Side Lunge Touching Heel
The side lunge cross-body heel-touch is an effective lower-body exercise which will get your muscles working hard. It is an excellent way to target your quads, glutes and hamstrings at the same time. With the heel-touch element, it also adds a slight rotational challenge to your workout.
This exercise is a great way to test your balance and coordination, as well as build strength. You will need to ensure your form is correct to get the most out of the exercise. Start by standing upright with your feet hip-width apart. Take a wide step to the right and bend your right knee until your thigh is parallel to the floor. As you do this, raise your left arm and reach across your body to touch your right heel. Keep your chest up and your left leg straight.

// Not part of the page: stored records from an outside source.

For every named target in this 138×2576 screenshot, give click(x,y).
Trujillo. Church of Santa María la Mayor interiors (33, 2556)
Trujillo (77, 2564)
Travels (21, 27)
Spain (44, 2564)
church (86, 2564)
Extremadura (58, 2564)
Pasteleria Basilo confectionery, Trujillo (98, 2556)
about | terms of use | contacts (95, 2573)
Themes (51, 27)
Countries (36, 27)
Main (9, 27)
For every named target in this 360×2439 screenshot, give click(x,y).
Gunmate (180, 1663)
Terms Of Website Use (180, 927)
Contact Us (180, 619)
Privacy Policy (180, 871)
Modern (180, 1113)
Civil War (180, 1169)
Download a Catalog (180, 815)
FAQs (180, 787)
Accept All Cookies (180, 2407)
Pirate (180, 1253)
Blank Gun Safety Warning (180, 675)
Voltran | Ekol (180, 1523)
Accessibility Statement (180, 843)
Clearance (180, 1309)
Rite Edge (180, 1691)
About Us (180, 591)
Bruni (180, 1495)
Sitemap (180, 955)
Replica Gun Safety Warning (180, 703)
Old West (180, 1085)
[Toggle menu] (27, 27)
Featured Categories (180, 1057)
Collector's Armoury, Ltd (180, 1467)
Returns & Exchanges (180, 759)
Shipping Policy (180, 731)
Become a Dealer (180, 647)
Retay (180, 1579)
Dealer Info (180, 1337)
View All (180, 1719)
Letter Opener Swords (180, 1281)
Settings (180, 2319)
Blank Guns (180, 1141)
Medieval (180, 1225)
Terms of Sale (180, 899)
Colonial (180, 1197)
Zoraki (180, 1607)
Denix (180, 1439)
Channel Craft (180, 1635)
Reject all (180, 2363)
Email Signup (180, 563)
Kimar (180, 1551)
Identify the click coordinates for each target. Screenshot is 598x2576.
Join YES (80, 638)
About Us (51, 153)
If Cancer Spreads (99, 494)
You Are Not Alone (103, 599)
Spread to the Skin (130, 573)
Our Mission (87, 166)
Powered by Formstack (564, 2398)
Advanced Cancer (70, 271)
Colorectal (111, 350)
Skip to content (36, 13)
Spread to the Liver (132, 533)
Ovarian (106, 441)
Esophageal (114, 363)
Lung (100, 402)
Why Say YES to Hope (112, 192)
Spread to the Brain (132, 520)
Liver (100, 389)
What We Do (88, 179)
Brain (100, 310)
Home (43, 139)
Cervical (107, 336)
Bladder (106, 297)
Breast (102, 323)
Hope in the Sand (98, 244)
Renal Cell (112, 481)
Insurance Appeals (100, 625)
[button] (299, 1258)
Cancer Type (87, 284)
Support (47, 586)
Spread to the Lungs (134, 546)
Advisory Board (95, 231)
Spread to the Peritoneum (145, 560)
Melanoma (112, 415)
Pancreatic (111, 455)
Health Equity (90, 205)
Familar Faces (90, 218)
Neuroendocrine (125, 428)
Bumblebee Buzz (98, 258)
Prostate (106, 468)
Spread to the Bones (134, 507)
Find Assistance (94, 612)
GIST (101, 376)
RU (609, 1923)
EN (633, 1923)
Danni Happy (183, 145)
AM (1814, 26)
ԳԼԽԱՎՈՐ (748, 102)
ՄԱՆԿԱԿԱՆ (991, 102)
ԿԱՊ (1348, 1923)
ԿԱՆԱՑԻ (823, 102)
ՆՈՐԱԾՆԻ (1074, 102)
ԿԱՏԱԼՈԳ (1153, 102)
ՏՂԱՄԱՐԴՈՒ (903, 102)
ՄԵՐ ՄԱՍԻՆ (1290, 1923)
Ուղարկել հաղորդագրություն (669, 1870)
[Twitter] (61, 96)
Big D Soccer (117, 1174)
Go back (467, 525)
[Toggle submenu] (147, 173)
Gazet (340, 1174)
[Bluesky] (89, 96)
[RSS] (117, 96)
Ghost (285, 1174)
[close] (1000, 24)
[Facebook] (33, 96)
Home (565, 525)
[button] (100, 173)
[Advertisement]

Return to the starting position and repeat the exercise on the other side. Aim for 10-12 reps on each side, with a rest if needed. Increase the intensity of the exercise by holding a dumbbell in each hand. This will add an extra challenge to your workout.
The side lunge cross-body heel-touch is a fantastic exercise which is sure to get your heart rate up and help you tone up in no time. Give it a try and see what you think!
Type:
Strength
Muscles Used:
Quadriceps
Level:
Intermediate
Equipment:
Body Only
Benefits Of This Exercise
- The side lunge cross-body heel-touch is an effective lower-body exercise which will get your muscles working hard and build strength in the glutes, quads, and hamstrings
- It adds an extra challenge to your workout by engaging your core strength and balance to maintain a neutral spine
- This exercise is a great dynamic warm-up movement prior to a workout and can help train your hips outside of normal exercise plane of motion
- Increase the intensity of the exercise by holding a dumbbell in each hand for an extra challenge
- Give it a try and see what you think!
Step by Step Instructions For Side Lunge Touching Heel
- Assume an athletic standing position, with the knees and hips slightly bent, feet hip-width apart, and the head and chest up. This will be your starting position.
- Staying low, take a slow, lateral step to the right. Keep your toes pointed forward and stay low. Extend the left knee, driving your weight to the right, flexing the knee and hip into a side lunge.
- As you lower yourself, reach across with your left hand to touch your right heel or ankle. Maintain good posture through the entire spine, keeping your head and chest up.
- Pause at the bottom of the motion, and then extend through the working leg to return to a standing position, transitioning into a lunge to the opposite side.
Warm Up Tips
- Assume an athletic standing position, with the knees and hips slightly bent, feet hip-width apart, and the head and chest up. This will be your starting position.
- Staying low, take a slow, lateral step to the right. Keep your toes pointed forward and stay low. Extend the left knee, driving your weight to the right, flexing the knee and hip into a side lunge.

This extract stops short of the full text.